© 1999 by European Society of Cardiology
Copyright © 1999, European Society of Cardiology
Norpropoxyphene-induced cardiotoxicity is associated with changes in ion-selectivity and gating of HERG currents
Laboratory of Toxicology, Faculty of Pharmaceutical Sciences, University of Leuven, Van Evenstraat 4, B-3000 Leuven, Belgium
* Corresponding author. Tel.: +32-16-32-3403; fax: +32-16-32-3405 jan.tytgat{at}farm.kuleuven.ac.be
Objective: Norpropoxyphene (NP) is a major metabolite of propoxyphene (P), a relatively weak µ-opioid receptor agonist. Toxic blood concentrations ranging from 3 to 180 µmol/l have been reported and the accumulation of NP in cardiac tissue leads to naloxone-insensitive cardiotoxicity. Since several lines of evidence suggest that not only block of INa but also IK block may contribute to the non-opioid cardiotoxic effects of P and NP, we investigated the effects of P and NP on HERG channels. HERG presumably encodes IKr, the rapidly-activating delayed rectifier K+ current, which is known to have an important role in initiating repolarization of action potentials in cardiac myocytes. Methods: Using the 2-microelectrode voltage clamp technique we investigated the interaction of P and NP with HERG channels, expressed in Xenopus oocytes. Results: Our experiments show that low drug concentrations (5 µmol/l) facilitate HERG currents, while higher drug concentrations block HERG currents (IC50-values of approx. 40 µmol/l) and dramatically shift the reversal potential to a more positive value because of a 30-fold increased Na+-permeability.

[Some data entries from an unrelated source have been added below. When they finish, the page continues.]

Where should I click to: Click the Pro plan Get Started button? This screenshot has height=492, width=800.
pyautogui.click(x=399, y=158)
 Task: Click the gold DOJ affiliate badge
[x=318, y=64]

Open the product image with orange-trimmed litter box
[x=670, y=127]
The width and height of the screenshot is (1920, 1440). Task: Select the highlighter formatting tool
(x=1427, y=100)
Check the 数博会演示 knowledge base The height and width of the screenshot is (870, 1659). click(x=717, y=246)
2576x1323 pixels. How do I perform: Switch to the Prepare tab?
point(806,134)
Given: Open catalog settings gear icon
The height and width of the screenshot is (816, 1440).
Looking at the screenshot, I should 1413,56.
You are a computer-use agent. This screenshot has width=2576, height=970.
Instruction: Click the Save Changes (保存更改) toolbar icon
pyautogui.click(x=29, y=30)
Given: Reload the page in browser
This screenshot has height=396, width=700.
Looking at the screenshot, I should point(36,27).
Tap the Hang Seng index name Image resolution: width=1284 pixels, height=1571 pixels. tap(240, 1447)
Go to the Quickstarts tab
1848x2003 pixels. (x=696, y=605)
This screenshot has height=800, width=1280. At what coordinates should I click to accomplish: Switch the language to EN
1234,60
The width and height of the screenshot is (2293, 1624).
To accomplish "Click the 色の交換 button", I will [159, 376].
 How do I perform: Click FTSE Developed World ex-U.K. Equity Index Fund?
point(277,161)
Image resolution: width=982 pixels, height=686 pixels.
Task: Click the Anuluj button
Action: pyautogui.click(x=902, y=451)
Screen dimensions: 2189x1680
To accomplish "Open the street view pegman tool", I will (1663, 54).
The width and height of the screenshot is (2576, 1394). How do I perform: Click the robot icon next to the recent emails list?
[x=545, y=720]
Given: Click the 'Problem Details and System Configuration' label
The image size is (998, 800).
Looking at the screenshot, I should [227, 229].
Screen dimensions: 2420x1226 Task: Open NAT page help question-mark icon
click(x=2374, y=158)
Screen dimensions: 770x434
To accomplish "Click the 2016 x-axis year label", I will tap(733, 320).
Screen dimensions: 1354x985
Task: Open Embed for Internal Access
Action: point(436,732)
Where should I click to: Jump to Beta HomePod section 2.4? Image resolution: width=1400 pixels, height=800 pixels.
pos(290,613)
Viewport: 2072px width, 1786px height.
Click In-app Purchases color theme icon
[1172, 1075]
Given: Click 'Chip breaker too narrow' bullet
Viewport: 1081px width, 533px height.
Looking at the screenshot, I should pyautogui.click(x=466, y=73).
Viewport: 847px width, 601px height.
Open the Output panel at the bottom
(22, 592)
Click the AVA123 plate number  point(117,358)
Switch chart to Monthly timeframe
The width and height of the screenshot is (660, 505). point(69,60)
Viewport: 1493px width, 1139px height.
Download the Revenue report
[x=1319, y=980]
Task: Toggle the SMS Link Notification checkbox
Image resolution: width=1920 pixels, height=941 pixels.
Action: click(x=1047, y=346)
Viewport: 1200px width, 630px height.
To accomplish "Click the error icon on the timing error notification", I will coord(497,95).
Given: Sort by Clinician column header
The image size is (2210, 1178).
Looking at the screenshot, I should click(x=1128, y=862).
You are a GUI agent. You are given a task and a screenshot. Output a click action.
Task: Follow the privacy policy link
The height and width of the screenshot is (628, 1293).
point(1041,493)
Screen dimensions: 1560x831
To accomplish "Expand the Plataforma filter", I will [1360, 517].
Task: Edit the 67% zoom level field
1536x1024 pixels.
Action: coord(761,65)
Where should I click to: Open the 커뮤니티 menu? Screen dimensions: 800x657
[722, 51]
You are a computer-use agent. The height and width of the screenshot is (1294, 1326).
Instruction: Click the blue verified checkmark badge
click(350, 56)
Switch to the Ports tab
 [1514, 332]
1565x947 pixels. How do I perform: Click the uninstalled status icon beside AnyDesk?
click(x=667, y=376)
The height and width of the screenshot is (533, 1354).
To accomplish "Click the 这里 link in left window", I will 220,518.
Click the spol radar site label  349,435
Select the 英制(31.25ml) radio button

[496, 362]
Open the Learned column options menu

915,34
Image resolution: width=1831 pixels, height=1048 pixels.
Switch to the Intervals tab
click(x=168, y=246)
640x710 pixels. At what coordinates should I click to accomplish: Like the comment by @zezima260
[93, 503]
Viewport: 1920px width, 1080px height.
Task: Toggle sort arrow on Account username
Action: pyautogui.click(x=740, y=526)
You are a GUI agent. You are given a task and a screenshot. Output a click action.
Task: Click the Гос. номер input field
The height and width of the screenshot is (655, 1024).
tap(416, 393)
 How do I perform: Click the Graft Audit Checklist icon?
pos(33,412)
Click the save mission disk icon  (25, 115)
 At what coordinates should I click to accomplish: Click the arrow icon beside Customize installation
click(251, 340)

P and NP also alter gating of HERG channels by slowing down channel activation and accelerating channel deactivation kinetics. The mutant S631C nullifies the effect of P and NP on the channel's K+-selectivity. Conclusion: P and NP show a complex and unique drug-channel interaction, which includes altering ion-selectivity and gating. Site-directed mutagenesis suggests that an interaction with S631 contributes to the drug-induced disruption of K+-selectivity. No specific role of the minK subunit in the HERG block mechanism could be determined.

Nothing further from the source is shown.